Collected data
--- START ---

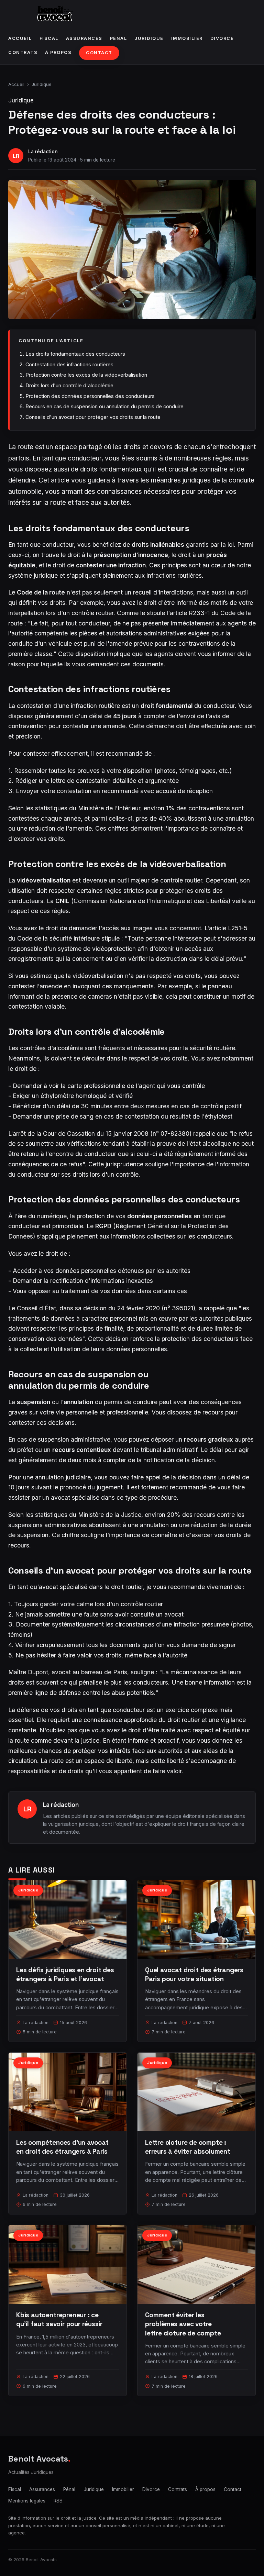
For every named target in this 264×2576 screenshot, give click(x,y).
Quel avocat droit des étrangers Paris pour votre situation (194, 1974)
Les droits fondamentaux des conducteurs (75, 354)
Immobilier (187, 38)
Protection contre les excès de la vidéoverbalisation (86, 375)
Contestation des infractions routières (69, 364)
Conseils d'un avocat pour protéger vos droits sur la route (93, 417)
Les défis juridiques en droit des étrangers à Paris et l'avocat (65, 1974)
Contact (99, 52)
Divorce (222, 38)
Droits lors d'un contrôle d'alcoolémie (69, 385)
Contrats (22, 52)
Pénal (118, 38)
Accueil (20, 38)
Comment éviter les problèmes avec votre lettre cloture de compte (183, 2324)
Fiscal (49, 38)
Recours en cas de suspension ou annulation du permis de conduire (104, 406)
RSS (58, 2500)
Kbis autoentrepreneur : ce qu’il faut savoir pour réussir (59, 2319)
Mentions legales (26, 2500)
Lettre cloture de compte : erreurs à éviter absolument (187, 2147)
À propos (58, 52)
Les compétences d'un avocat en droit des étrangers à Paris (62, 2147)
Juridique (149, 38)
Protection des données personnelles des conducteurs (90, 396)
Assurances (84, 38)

--- END ---

» TASK REQUIREMENTS
Lines with the word "conducteurs": report how many there are in the entries, as a bare number.

» SOLUTION TO THE PROBLEM
2